If everyone running a mail server ran Procmail, this wouldn't be a problem.

If nobody used MS Word or at least everybody that does paid attention and 
enabled Macro Protection, then this wouldn't be a problem.  Then we 
probably wouldn't have jobs because this would be a perfect world and 
nothing would break for us to fix.

>I wonder if OpenOffice has separate command line converters that could
>be run inline to do the doc-rtf-doc conversion before it hits the user's

What a great idea.  Maybe you should join the cause and write such a kewl 
tool. ;)

>Has anyone worked out a better way than email to share documents between
>groups, esp. when the composition of the groups is constantly changing?
>Windows shares are the first thing that comes to mind, but I fear
>managing the group memberships would become prohibitive as the
>membership changes frequently.
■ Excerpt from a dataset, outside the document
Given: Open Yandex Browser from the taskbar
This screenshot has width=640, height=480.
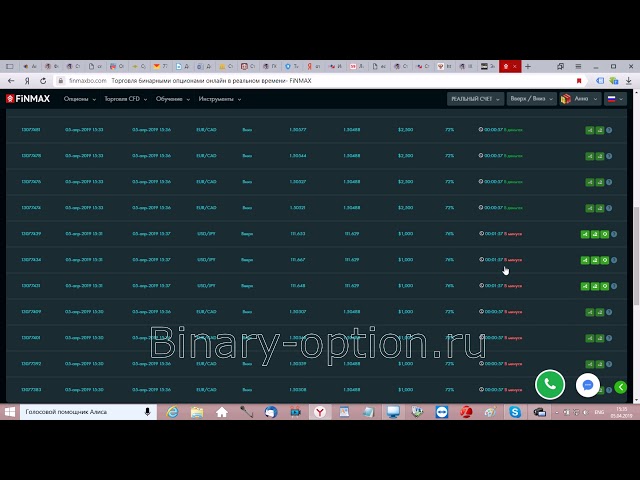Looking at the screenshot, I should click(319, 412).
IMO that's why email is so popular for
>file sharing.

There are many B2B ways to share data over the Internet, but most companies 
find them cumbersome and/or expensive to build.  Email is an easy 
alternative and not a bad solution, as long as the mail administrator uses 
strict security policies and doesn't allow bad files through (including 
Word and Excel, It would be best if nobody shared M$ Office documents).

Educating users is the only way.  Now find me a user that is willing to learn.